A frequent theme of A Course in Miracles is that of littleness and grandeur – the former representing the ego and the latter, God – cannot coexist (T-9.VIII.6:4-5). We are explicitly urged not to be content with littleness – but rather to seek a majesty and magnitude befitting the wholeness in which we are indelibly created and thus create alike.

Littleness and glory are the choices open to your striving and your vigilance. You will always choose one at the expense of the other (T-15.III.1:7-8).

There are a couple ideas I want to be clear about in my thinking here. The first is that the course is accepting – tacitly – that striving and vigilance are part of our experience in the world. They are facets of our learning. This is important to see because it is easy with the course to drift off into “it’s all a big illusion” and nothing matters. Forgiveness is hard work and it requires some tenacity and some discernment. We do not simply announce our intention to accept Jesus and then coast off into a Heavenly sunset. Rather, we realize that we are bereft and we begin to work our way back to wholeness. For some of us, the way back is A Course in Miracles and its generous view of Jesus and the Holy Spirit.

So if we are students of the course, then we are going to strive for glory and we are going to be vigilant on behalf of the Kingdom. Two thousand years ago Jesus taught his followers to repent because the Kingdom of God was near – literally at hand. As John Crossan has said, this reflects a sapiential eschatology – that is, God waits for us to act and to join him, not the other way around. It is a radical perspective – quite out of sync with most of Christianity which continues to emphasize a distant judge whose retribution in the form of an apocalypse we must await in fear and trembling.

This striving is not effortful although I think it appears that way sometimes. It certainly feels that way at times! For me, it requires a level of attention that is not always natural or habitual. Hours can pass before I look up and remember that I want to think with Jesus and not the ego. So I have to be attentive and forgiving – okay, I slipped for a few hours but I’m back. I am turning my mind and its thoughts over to Jesus. This process is also facilitated by creating space in which it is possible to be still and quiet. For me, that is most often in the early morning before Chrisoula and the kids wake up.

I try to avoid what Krishnamurti called “pre-meditated meditation.” That is, I don’t sit in a particular position or take any particular approach.
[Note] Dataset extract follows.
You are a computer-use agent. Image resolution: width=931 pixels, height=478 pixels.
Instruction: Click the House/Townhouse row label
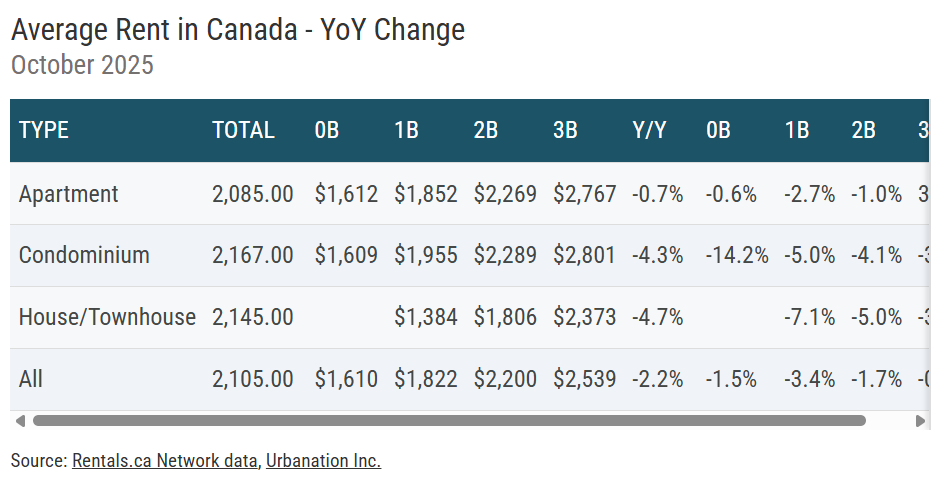(107, 317)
Sometimes I am on a zafu, sometimes on my knees, and sometimes I just sip tea in a rocking chair. Sometimes I am deeply quiet and sometimes I chat with Jesus and sometimes I just fret about work or one of my children or how to pay the mortgage or whatever. In all those spaces, I simply try to be with Jesus: I try to think with him. I try to see my thoughts with him. That’s all. No more but no less, either.

The other aspect of that quote from the text that I appreciate is the difference between littleness and grandeur. In the context of that section, it is making a clear distinction between things of the world and things of God.
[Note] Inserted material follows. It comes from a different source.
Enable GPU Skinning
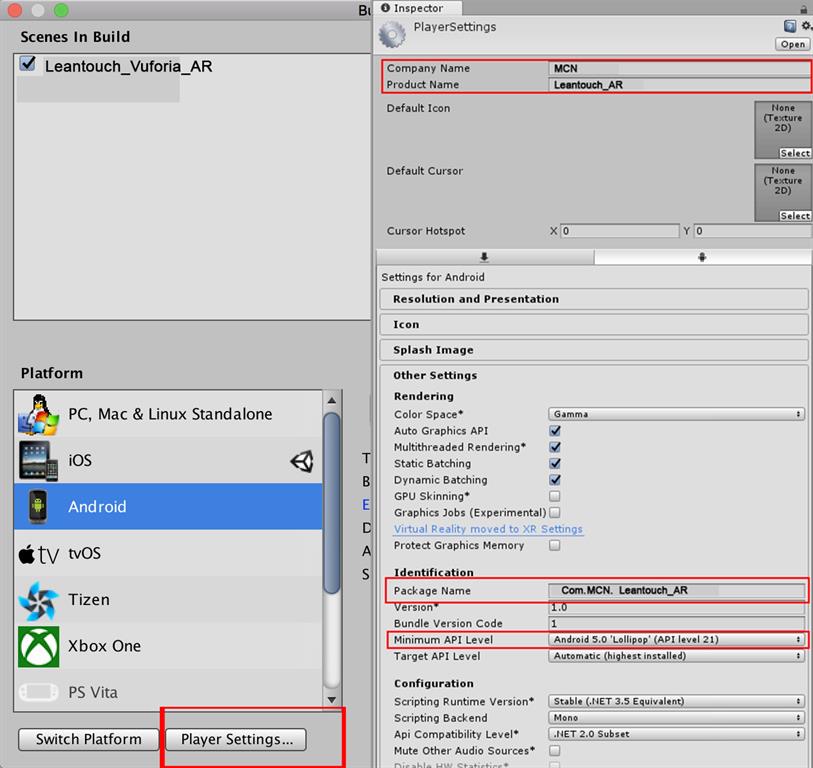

Everything in this world is little because it is a world made out of littleness, in the strange belief that littleness can content you. When you strive for anything in this world in the belief that it will bring you peace, you are belittling yourself and blinding yourself to glory (T-15.III.1:5-6).

Eschatology is a word that refers to endings. In Christianity, it reflects the so-called end times, the end of the world. Eschatology is a kind of world-negation – either because God is coming to end the world or because we are going to leave it by finding God. The course is not so dissimilar, really. The afore-mentioned passage clearly indicates that we cannot find peace or joy or meaning in the world because it is so little – indeed, it is the very manifestation of littleness. The world is not sufficient unto God – and so we who are God’s creations, one with God, and creating alike God cannot be content with it or in it.

Thus, an ACIM student who strives for God and is vigilant for God’s presence is negating the world. That’s confusing! Our egoic self would like us to understand that negation in terms of no more cheesecake, no more hugs, no more sex, no more Emily Dickinson poems, no more midnight walks with the dogs, no more riding horses with our daughters, no more this and no more that.

But we are not giving anything up. We are not turning away from the world so much as revising or rethinking the world. We are in it to learn how to undo it. And so we eat the cheesecake and keep Jesus in mind. We make love and keep Jesus in mind. We play tag with the kids and keep Jesus in mind. We change the oil in the car and keep Jesus in mind. And so on. That’s it – and it’s hard to accept sometimes that it’s enough. Just staying close to the idea of Jesus in our mind is enough to undo the world and deliver us to the gates of Heaven.